_What is asked_
Repeat the following stretch of items word for word, from the line containing "You are a computer-use agent. The" through the line containing "tap(28, 32)", with both of those lines included.

[Records from a data collection]
_ _ _ _ _

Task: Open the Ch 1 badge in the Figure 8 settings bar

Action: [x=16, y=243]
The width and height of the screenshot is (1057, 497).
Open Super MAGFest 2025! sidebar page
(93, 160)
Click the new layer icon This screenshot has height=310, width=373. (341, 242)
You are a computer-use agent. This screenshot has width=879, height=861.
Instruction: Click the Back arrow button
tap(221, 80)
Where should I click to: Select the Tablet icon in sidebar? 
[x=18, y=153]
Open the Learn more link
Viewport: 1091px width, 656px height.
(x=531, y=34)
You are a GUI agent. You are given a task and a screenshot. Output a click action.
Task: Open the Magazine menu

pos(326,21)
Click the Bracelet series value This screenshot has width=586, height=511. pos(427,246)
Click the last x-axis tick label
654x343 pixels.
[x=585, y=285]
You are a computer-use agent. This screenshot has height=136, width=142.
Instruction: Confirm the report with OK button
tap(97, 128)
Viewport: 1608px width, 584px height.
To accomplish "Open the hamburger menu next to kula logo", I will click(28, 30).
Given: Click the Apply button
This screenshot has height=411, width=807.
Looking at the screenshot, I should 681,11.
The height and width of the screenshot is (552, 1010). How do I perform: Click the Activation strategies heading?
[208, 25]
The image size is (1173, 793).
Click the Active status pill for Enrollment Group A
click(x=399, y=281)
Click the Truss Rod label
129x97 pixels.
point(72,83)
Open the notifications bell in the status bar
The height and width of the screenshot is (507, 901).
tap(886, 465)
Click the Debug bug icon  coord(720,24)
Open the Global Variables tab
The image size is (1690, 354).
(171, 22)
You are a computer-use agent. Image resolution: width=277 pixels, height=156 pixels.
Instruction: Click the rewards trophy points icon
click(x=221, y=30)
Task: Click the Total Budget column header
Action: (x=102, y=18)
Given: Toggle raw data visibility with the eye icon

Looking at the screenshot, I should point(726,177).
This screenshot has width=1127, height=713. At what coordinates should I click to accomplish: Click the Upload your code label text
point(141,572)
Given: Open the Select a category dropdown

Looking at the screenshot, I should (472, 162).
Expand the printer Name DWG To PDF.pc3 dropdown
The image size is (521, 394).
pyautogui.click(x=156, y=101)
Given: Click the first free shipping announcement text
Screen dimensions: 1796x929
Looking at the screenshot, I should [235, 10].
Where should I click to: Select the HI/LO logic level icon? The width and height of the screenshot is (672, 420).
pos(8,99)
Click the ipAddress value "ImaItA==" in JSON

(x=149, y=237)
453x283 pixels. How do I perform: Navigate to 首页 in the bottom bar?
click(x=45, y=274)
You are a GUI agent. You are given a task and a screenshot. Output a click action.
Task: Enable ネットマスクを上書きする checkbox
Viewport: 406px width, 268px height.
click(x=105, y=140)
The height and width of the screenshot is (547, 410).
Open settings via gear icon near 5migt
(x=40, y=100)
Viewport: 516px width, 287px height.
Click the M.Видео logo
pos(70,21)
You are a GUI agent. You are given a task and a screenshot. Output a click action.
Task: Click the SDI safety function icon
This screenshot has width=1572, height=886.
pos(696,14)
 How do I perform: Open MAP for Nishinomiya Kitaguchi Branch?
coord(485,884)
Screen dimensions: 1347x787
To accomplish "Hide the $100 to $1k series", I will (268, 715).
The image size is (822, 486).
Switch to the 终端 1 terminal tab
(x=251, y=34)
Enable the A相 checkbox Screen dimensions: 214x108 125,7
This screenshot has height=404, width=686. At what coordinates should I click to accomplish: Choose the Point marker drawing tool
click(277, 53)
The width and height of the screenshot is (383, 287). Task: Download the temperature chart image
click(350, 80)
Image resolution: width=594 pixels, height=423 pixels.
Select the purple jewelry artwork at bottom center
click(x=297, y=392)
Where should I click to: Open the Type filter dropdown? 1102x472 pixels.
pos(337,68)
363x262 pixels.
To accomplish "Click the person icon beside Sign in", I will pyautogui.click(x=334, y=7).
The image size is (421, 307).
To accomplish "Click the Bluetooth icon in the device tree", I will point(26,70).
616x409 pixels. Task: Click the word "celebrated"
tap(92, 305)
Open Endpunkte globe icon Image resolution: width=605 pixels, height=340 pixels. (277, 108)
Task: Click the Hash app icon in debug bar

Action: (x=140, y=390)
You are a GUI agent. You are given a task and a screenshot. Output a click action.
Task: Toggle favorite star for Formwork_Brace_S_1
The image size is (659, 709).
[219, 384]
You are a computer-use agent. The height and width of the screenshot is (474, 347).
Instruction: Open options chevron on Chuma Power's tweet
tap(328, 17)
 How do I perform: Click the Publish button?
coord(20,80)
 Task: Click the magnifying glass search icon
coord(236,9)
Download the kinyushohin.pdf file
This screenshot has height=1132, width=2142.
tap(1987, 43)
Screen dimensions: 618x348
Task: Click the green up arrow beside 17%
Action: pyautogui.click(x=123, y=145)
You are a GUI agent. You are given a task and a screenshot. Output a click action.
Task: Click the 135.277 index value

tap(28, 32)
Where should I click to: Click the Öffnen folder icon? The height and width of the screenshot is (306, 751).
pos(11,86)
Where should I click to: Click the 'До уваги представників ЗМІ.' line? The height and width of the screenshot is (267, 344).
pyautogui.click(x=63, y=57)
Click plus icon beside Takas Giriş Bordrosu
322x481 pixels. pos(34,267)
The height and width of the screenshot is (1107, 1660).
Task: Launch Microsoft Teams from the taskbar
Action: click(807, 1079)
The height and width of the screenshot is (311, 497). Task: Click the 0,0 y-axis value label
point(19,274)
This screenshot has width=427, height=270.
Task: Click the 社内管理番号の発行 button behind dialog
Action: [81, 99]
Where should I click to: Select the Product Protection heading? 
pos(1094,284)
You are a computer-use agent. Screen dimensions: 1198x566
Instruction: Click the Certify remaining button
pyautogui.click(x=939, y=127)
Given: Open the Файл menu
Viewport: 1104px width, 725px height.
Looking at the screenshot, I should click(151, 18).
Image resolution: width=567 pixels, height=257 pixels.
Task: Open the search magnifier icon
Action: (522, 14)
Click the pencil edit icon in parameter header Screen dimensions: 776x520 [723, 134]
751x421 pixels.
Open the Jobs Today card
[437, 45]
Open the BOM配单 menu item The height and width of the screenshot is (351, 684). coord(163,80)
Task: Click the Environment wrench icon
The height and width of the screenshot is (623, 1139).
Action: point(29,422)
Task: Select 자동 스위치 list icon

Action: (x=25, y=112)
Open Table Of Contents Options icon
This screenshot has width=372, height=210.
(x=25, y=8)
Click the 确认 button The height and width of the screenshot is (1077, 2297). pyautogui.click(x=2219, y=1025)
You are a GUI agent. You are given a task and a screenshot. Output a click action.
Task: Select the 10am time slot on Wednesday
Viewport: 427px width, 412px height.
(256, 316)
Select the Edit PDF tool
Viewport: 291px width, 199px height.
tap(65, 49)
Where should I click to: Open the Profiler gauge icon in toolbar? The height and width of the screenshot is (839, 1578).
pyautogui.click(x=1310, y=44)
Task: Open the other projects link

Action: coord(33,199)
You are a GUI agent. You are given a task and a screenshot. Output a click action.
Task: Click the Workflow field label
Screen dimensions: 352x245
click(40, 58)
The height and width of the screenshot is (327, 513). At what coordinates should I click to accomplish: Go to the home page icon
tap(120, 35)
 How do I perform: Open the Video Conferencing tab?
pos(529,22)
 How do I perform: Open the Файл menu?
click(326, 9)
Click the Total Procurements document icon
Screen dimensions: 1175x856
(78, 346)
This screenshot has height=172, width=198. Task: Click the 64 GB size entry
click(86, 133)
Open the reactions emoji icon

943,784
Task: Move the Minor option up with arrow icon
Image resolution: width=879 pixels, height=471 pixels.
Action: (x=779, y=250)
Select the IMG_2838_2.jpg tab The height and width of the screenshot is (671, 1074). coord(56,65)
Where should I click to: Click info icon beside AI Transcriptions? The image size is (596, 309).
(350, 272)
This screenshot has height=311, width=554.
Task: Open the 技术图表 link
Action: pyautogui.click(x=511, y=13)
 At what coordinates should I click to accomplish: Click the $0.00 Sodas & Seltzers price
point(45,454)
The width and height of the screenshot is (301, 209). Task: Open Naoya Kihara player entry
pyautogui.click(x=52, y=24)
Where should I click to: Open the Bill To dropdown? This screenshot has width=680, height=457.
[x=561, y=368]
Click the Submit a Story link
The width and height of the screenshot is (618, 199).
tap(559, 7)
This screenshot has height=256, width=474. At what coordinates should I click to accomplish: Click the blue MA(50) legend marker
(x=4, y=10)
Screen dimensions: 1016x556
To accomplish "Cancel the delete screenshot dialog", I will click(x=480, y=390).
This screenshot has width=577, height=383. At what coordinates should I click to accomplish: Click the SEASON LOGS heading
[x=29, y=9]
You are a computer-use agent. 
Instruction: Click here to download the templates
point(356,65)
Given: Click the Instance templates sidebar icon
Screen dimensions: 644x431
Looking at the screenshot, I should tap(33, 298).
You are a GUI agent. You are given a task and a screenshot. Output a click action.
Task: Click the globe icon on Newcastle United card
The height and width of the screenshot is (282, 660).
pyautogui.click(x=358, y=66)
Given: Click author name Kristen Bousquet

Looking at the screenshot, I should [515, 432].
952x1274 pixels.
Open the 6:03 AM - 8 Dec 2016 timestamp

_ _ _ _ _

_Response for this exercise_
You are a computer-use agent. The height and width of the screenshot is (474, 347).
Instruction: Open options chevron on Chuma Power's tweet
tap(328, 17)
 How do I perform: Click the Publish button?
coord(20,80)
 Task: Click the magnifying glass search icon
coord(236,9)
Download the kinyushohin.pdf file
This screenshot has height=1132, width=2142.
tap(1987, 43)
Screen dimensions: 618x348
Task: Click the green up arrow beside 17%
Action: pyautogui.click(x=123, y=145)
You are a GUI agent. You are given a task and a screenshot. Output a click action.
Task: Click the 135.277 index value

tap(28, 32)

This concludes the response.